Believe it or not cars are not something I am all that interested in. Of course I am interested in the marketing and selling of cars, that is how I make my livelihood. Being employed in the car industry means I have to be aware of developments in car manufacturing and It would be remiss of me were I not to reveal to you my love of in car gadgetry and comfort inducing extras but on the whole cars themselves leave me cold.
Now you may justifiably ask how I am able to sell cars to prospective buyers who are enthusiastic about their upcoming purchase and look to me with glassy eyed wonder when they ask me about all the car of their dreams has to offer. How, you may ask, am I able to appear enthusiastic and maintain the air of someone who should, in the customers eyes, be a cross between Jeremy Clarkson and Quentin Wilson with a touch of Richard Hammond thrown in for the ladies?

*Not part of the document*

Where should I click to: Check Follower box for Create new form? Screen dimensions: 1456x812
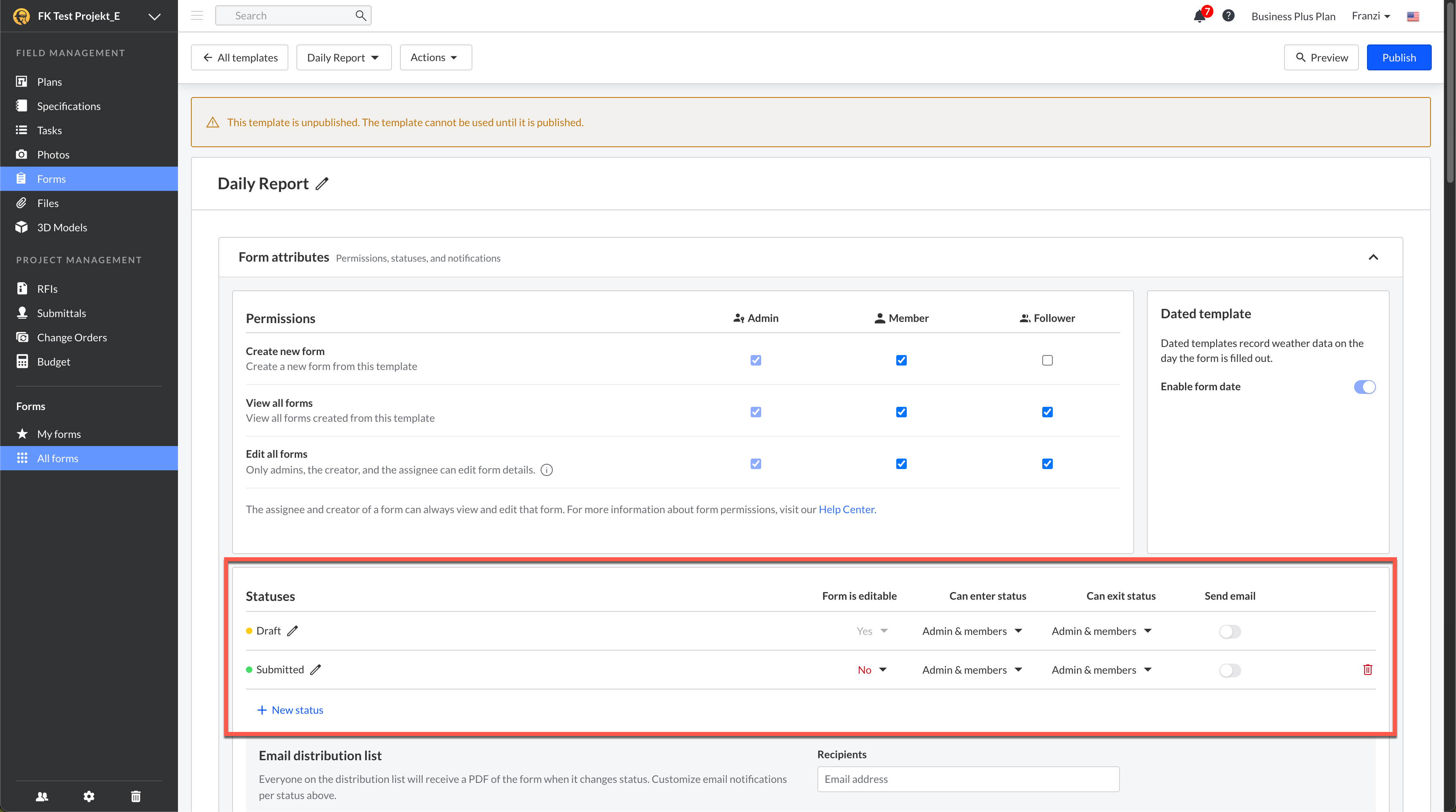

Well I wouldn’t say it was easy but the clue is in the first paragraph, it’s my livelihood. I am knowledgeable about the models and specifications because it is my job and I am enthusiastic about engines, horse power, road holding and the like because it helps me sell cars.
It wasn’t always the case. I used to love cars. I used to have posters of Porsche 911’s on my wall and I used to spend weekend after weekend making ever more ridiculous modifications to my ever more ridiculous Cortina Mk III. But when cars became the way I made my living I suppose I became a little cynical. I witnessed the quest for market share that became an all consuming battle for car makers first hand and watched as more and more of them joined the fold.

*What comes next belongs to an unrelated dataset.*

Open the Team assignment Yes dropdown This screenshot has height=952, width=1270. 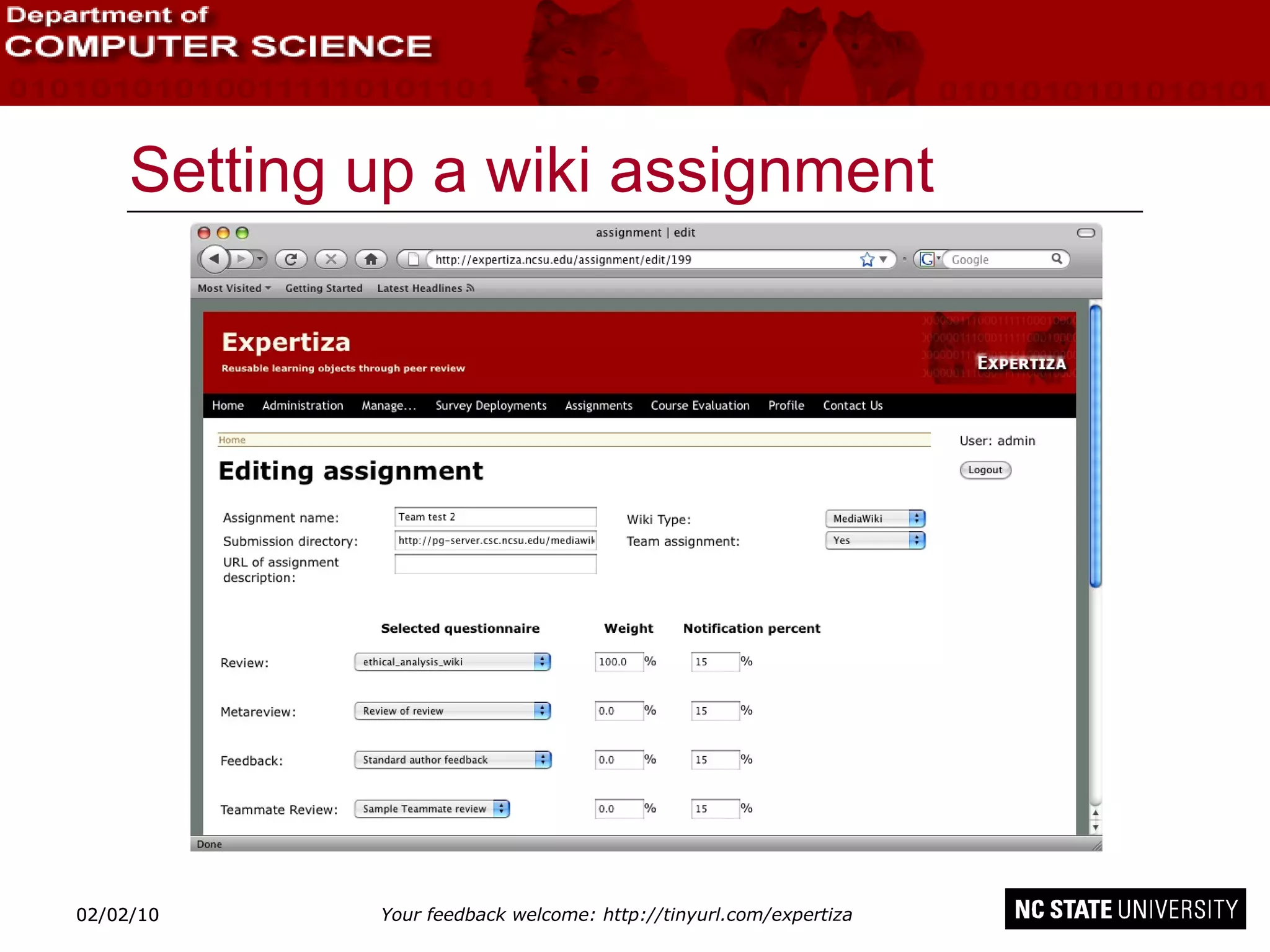tap(875, 540)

Registrations became more important than sales and it created a false market which culminated in fields full of unsold cars and some manufactures, like Rover and Renault for example, had their residual values destroyed as a consequence.
Then there was the seemingly unstoppable advancement in technology and the inevitable and ever accelerating new model variations. The range topping Ford Escort Ghia from the late seventies would transfer its spec to the entry level model in the eighties and so on.
But I suppose the real reason I am no longer in love with cars is far simpler.
I remember when I was driving in a tired Ford Focus not that long ago and I pulled up at the lights alongside a long wheel base Audi A8 with the passenger travelling in the back. I remember this incident mainly because it was such a hot day and the car I was in didn’t have air con. It had blowers capable of blowing only mildly less hot air on my face than the air outside the car. Of course I had all the windows open whereas my neighbor in the next lane did not.
The back seat passenger had lowered his newspaper for a moment to cast his glance toward the red traffic light, perhaps annoyed that he was being held up by a traffic management system that probably, to be fair, wasn’t designed to delay people as important as he clearly was. As he dropped his newspaper I clearly recollect noticing his hair lightly ruffling in what I imagined to be the beautifully cool wind within his car. I was imagining Vivaldi’s four seasons (probably because it’s the only piece of classical music I know) playing softly in the background whilst I watched him raise a coffee cup to his lips. Not a Starbucks polystyrene container, no a china cup and saucer.
The lights changed and the Audi glided off as I lurched forward and it simply underlined why I no longer cared about cars. If I wasn’t going to be chauffeured around in a car like the LWB Audi A8 then no other car really mattered.
That and viewing every car as a profit opporunity.